Extrait:
++++++++

Il parle aussi des interprétations réactionnaires, « les interprètes réactionnaires bénéficient de tout le patrimoine du passé, du poids des siècles d'interprétation dans le sens traditionnel, du prestige de ces interprétations, de l'habitude qu'on a de les lier à la religion proclamée, affichée, pour des raisons nullement religieuses ». Et aussi des aspirations au contrôle du pouvoir politique, à la démocratie, à l'abolition des privilèges…
Maxime Rodinson parle de luttes et d'intérêts, « L'idéologie se révèle bien moins puissante à longue échéance que les exigences de la situation sociale, de la lutte des sociétés et des groupes sociaux pour le pouvoir maximum et pour la maximation des avantages et des privilèges de toutes sortes dont ils jouissent ». Et de mentalités et de changements radicaux : « Mais toute l'expérience historique nous montre que des modifications radicales peuvent être obtenues seulement par l'action sur les composantes sociales de ces dispositions psychiques »

++++++++

Données à examiner:
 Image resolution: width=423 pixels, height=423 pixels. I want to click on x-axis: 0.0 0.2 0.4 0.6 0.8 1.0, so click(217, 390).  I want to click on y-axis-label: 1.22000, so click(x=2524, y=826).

++++++++

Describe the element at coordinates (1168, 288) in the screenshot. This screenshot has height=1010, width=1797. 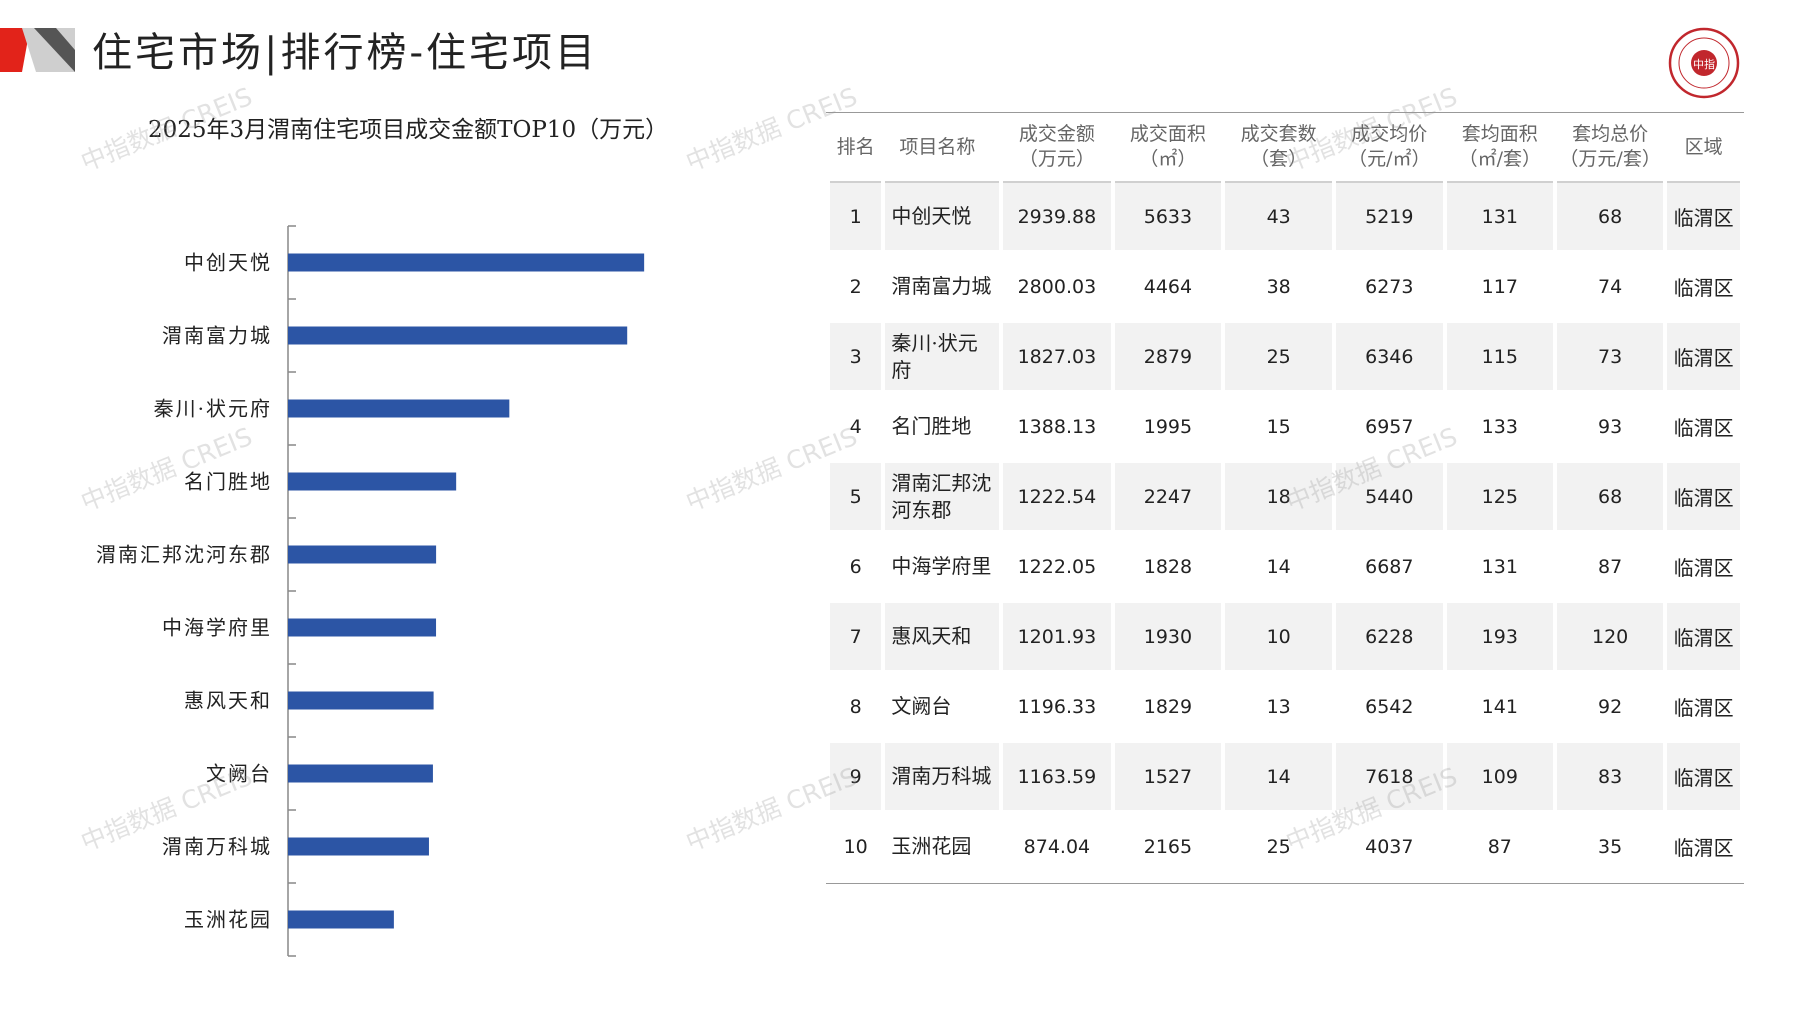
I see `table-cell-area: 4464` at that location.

++++++++

Consignes de l'exercice:
a - D'après l'extrait sur Maxime Rodinson, qu'est-ce qui se révèle bien moins puissant à longue échéance que les exigences de la situation sociale ?
b - Relevez, s'il vous plaît, tout ce dont les interprètes réactionnaires bénéficient selon l'extrait sur Maxime Rodinson.
c - Donnez la suite de l'extrait sur Maxime Rodinson à partir de sa dernière phrase.
Les données forment un matériau distinct de l'extrait sur Maxime Rodinson.

Corrigé:
a - L'idéologie.

b -
- le patrimoine du passé
- le poids des siècles d'interprétation dans le sens traditionnel
- le prestige de ces interprétations
- l'habitude qu'on a de les lier à la religion proclamée, affichée

c -
Reste un certains nombres de débats à approfondir ou reprendre, entre autres, sur les conditions d'émergence du capitalisme, sur la place du commerce dans cette émergence, sur la notion de « modes de productions à exploitation » (« communautaire » ou « individuelle »), sur les causes de divergences des mondes européen, musulman, chinois ou indien, sur les liens entre les constructions idéologiques et les actions individuelles et collectives…
Un livre contre l'essentialisation d'une religion et un plaidoyer pour une compréhension « matérialiste » des rapports sociaux. Et une invitation à (re)lire son indispensable «
Mahomet » aux Editions du Seuil (1961)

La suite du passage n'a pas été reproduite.